Krypton: duelo colossal de Lobo, Brainiac e Doomsday não salva 2ª temporada

Um é pouco, dois é bom, três é demais. Com três vilões simultâneos e cancelamento imediato, a segunda temporada da série Krypton provou que o dito popular tem seu fundo de verdade. Após o sucesso da estreia, a atração exibida pelo canal norte-americano SYFY retornou em junho apostando num combate épico tanto para o planeta Natal do Superman quanto para seu futuro como Homem de Aço. Entretanto, com somente 10 episódios de trama arrastada, o programa do showrunner Cameron Welsh (Ash vs Evil Dead) não soube usar os múltiplos trunfos em mão.

A narrativa se passa 6 meses depois de Dru-Zod (Colin Salmon, de Arrow) conquistar Krypton, moldando-a à sua própria imagem e abrindo temporada de caça aos insurgentes liderados por Val-El (Ian McElhinney, de Game of Thrones), o avô de Seg-El (Cameron Cuffe, de Florence: Quem é Essa Mulher?). Nosso protagonista, por sua vez, até consegue escapar da Zona Fantasma, mas termina preso no planeta Colu, lar de Brainiac (Blake Ritson, de Da Vinci’s Demons), junto ao antagonista e seu caçador: Lobo (Emmett J Scanlanm, de Treadstone), o último czarniano.

Lobo tem uma divertida adaptação em sua primeira versão em live-action. (Foto: SYFY)

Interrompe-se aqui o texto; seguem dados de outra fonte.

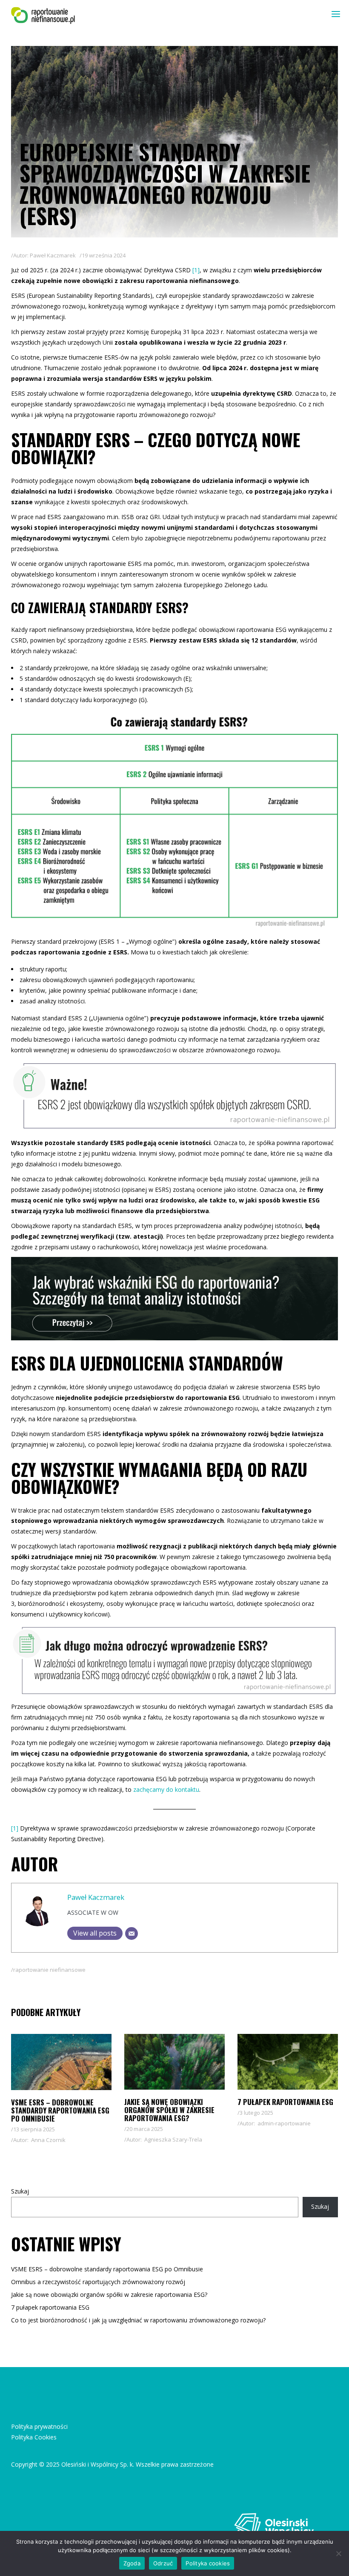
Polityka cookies (208, 2563)
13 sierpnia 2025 (34, 2129)
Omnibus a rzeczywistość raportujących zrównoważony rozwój (98, 2282)
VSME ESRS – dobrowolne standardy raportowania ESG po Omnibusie (60, 2110)
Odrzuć (163, 2563)
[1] (196, 270)
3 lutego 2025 (256, 2112)
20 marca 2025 (144, 2129)
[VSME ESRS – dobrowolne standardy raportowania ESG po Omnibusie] (61, 2062)
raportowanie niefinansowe (49, 1969)
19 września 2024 (104, 255)
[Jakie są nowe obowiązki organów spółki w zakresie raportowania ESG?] (174, 2062)
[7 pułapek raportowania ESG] (287, 2062)
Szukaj (20, 2191)
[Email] (131, 1933)
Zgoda (131, 2563)
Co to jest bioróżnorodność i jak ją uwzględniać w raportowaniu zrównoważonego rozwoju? (138, 2320)
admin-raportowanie (284, 2123)
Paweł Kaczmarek (53, 255)
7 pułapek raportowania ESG (285, 2101)
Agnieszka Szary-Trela (173, 2139)
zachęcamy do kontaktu (166, 1789)
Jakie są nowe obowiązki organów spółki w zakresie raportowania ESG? (169, 2109)
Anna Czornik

Quando a poeira baixa e Seg-El finalmente junta-se ao núcleo rebelde de Krypton, duas histórias se destacam: a luta do herói para escapar da influência de Brainiac (com quem divide o comando de suas ações) e sua tentativa de trazer Lyta-Zod (Georgina Campbell, de Broadchurch) para o lado dos indignos. Comandante dos soldados Sagitari, a futura mãe do General Zod exerce função importante aos dois lados do conflito, assim como Nyssa-Vex (Wallis Day, de Jekyll & Hyde), que amadurece para proteger seu filho, Cor-Vex (posteriormente chamado de “Jor-El”).

Enquanto o tirano tenta manter o regime totalitário e investir contra a galáxia, vemos uma força mais selvagem surgir, isto é, a ira de Doomsday (Staz Nair, de Supergirl) – ou “Apocalypse”, no Brasil –, ponto de destaque da 2ª temporada  que rende um episódio inteiro (e muito elogiável) sobre sua história de origem. Outros personagens que crescem são Adam Strange (Shaun Sipos, de Dark Matter), que se torna útil e altruísta, e os desertores Jayna-Zod (Ann Ogbomo, de Mulher-Maravilha) e Dev-Em (Aaron Pierre, de Britannia), agora como casal.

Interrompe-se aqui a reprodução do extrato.